"""
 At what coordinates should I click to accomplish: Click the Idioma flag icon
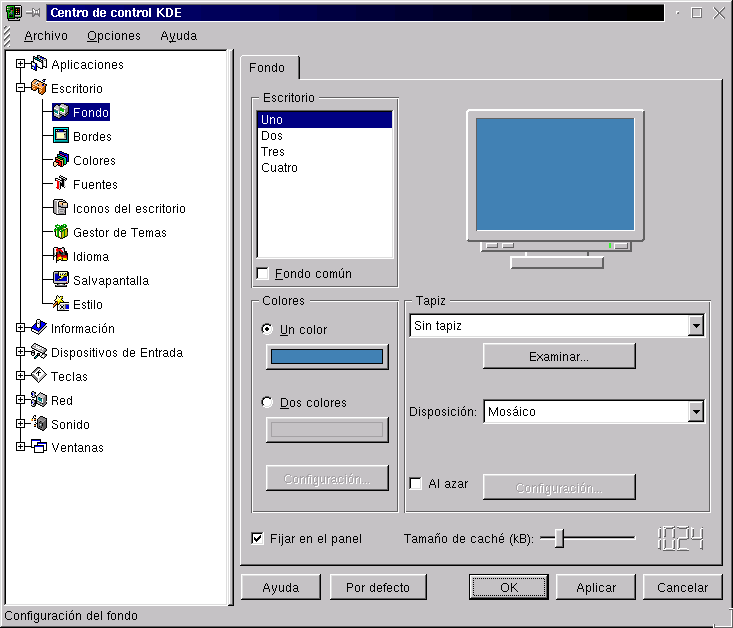[x=60, y=257]
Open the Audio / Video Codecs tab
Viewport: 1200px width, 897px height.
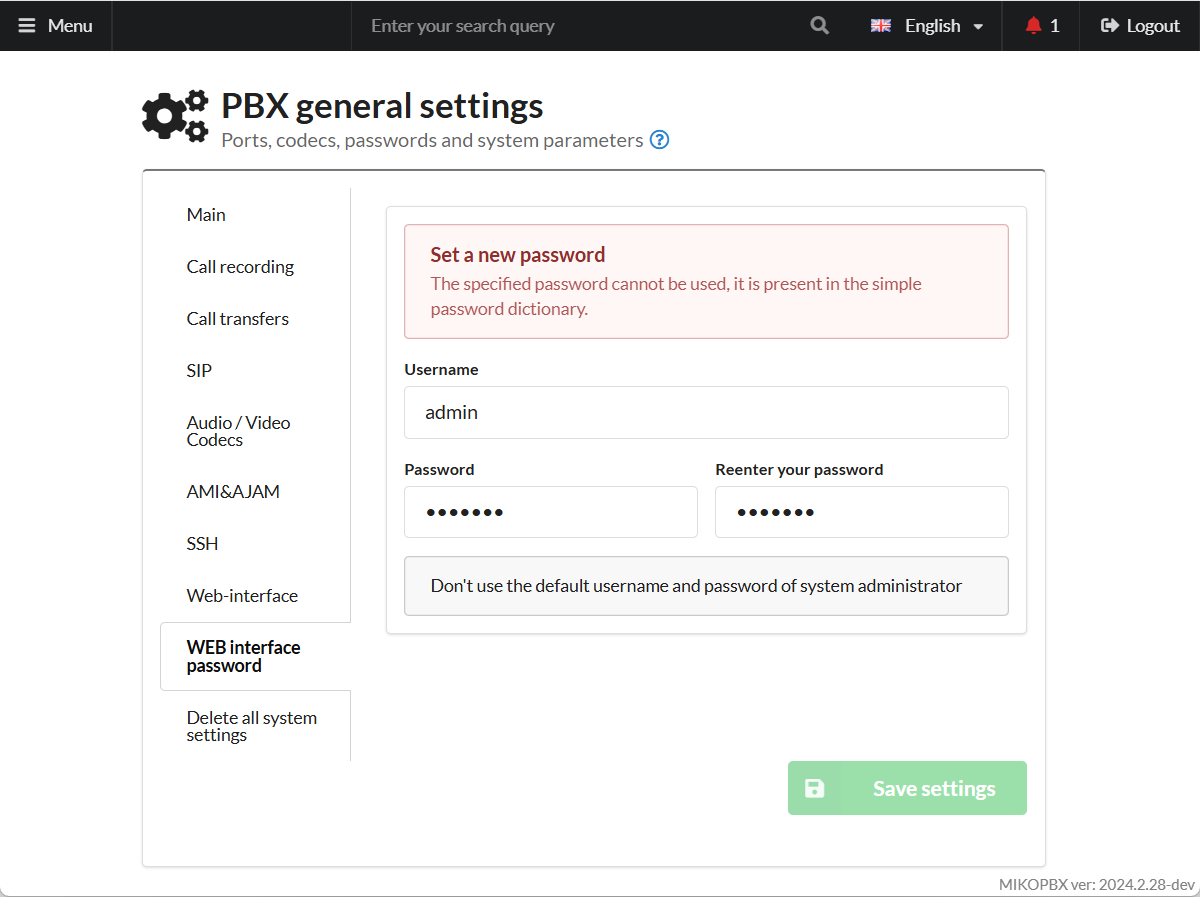click(238, 431)
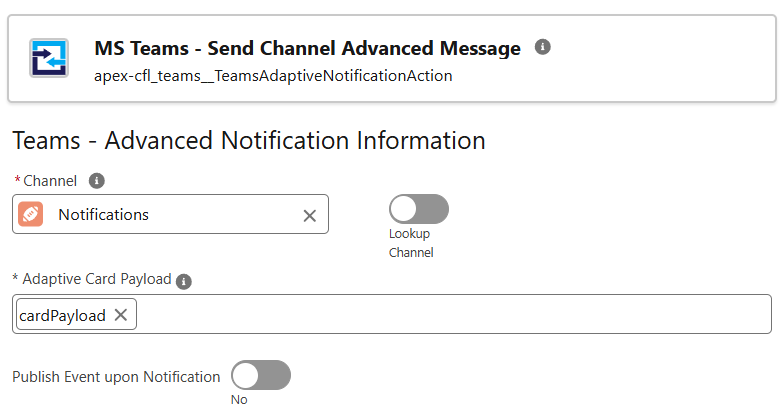
Task: Click the Teams - Advanced Notification Information heading
Action: point(249,140)
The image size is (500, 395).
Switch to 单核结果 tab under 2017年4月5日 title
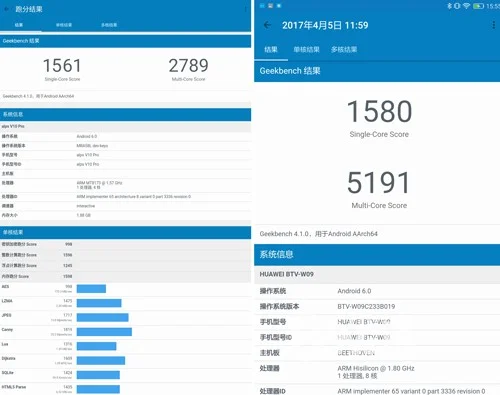(x=306, y=50)
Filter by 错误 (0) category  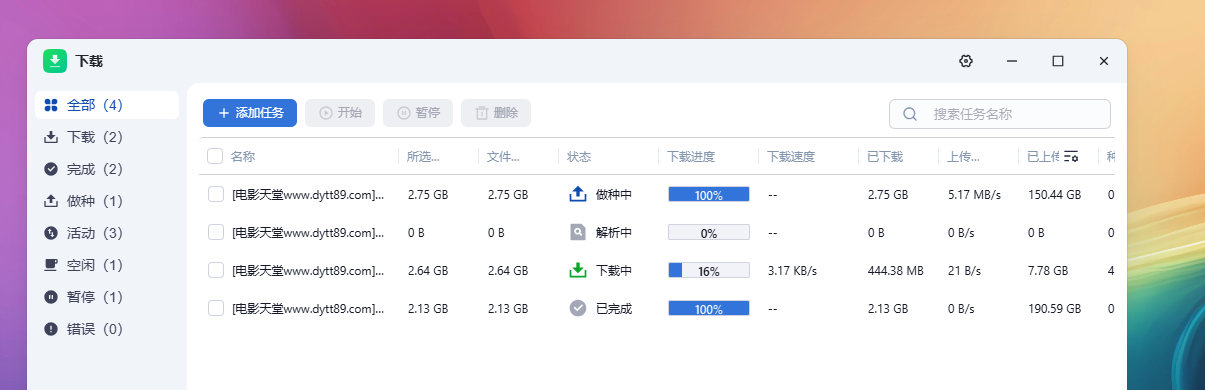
"""
§ About this exercise: When you come to the line containing "The image size is (500, 395)." in the records above, repeat that line and all lines after it exactly, but not the pictures.

§ Exercise result:
The image size is (500, 395).
Switch to 单核结果 tab under 2017年4月5日 title
(x=306, y=50)
Filter by 错误 (0) category  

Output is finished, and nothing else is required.